Monitor patients closely after treatment for vulvar carcinoma. Examinations every 3 months for the first 2 years are often recommended because more than two thirds of recurrences are in this time period. Detection of local recurrence of vulvar carcinoma is important because it can be treated by radical surgical excision.
The long-term survival rate after radical excision of a vulvar recurrence has been reported as 50-60%. Survival is better in women who originally presented with early-stage disease. Other factors that diminish the cure rate after local recurrence include disease at sites other than the vulva and a short interval from initial treatment to recurrence. For a large recurrence, an exenterative procedure can be attempted. A long-term survival rate of 38% has been reported after exenterative surgery for vulvar carcinoma.
Resection of a groin recurrence is not usually recommended. Often, this area heals slowly if radiation has already been used. Generally, the procedure should not be considered curative. The only situation in which resection of a groin node recurrence should be attempted is if the groin node is an isolated recurrence and the patient has not been previously irradiated.
Positive groin nodes at the time of initial surgery increase the risk of recurrence in the groin in the first 2 years. After the first 2 years, the risk of groin recurrence is low, regardless of the status of the nodes at the time of the initial surgery. It has been noted that the risk of local failure on the vulva is elevated for many years after the surgery. A report from the Mayo clinic showed that up to 10% of patients treated for vulvar cancer had a local recurrence more than 5 years after the original diagnosis. For excellent patient education resources, visit eMedicine's Cancer and Tumors Center and Procedures Center. Also, see eMedicine's patient education articles Colposcopy and Cervical Cancer.
Lymphocyst formation is noted in 7-19% of patients after groin lymphadenectomy. Although cellulitis after vulvectomy has been associated with an increase in the incidence of lymphedema, it has not been associated with an increase in lymphocyst formation. Do not remove drains after inguinal node dissection until the daily output of the drain is less than 25 mL.
Lymphocysts usually manifest as an asymptomatic mass in the groin. To exclude a groin recurrence, aspirate fluid from the cyst and send for cytologic evaluation. Multiple aspirations are often required and may not be curative. If the mass is symptomatic, the lymphocyst can be removed surgically. However, in one small series, lymphocysts were successfully treated by placing a drain in the groin until the output was less than 25 mL/d. The drain was then removed and a pressure dressing was placed to prevent reaccumulation of the fluid. Sclerosis of lymphocysts with Betadine solution has also been described.

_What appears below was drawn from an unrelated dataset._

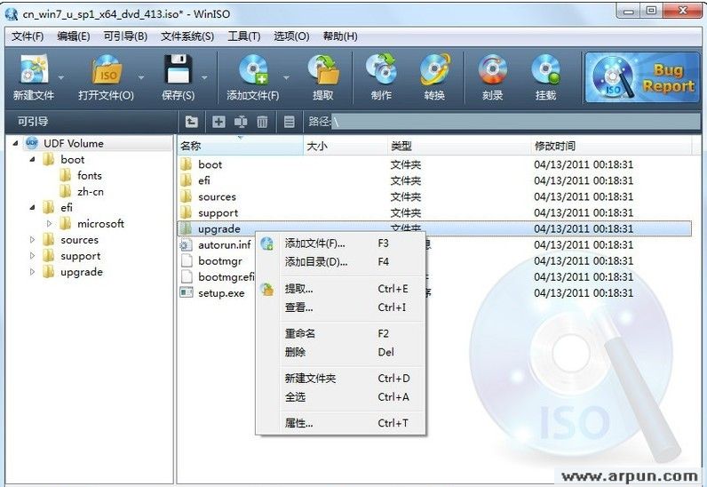Click the Bug Report button

tap(641, 78)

Cellulitis and lymphangitis can occur after groin node dissection. The incidence rate of cellulitis requiring antibiotics ranges from 20-40%. Often, patients who develop lymphocysts are at increased risk of lymphangitis. The etiologic agent is most often a streptococcal species, and treatment with penicillin is adequate. If drains are still in place, first-generation cephalosporins may be more appropriate to treat Staphylococcus aureus.
Chronic lymphedema has been reported in 10-20% of women after groin node dissection. This can be a disabling problem and is more common if radiation is required after groin dissection. Limiting groin node dissection in women with early cancers and preserving the saphenous vein decreases the incidence of this problem. The use of graduated compression stockings after lymphadenectomy can help prevent lymphedema. If edema does develop, the use of compression stockings, massage therapy, and limb wraps can help control the accumulation of fluid. However, lymphedema can be chronic and disabling in severe cases. Many major centers offer lymphedema treatment programs.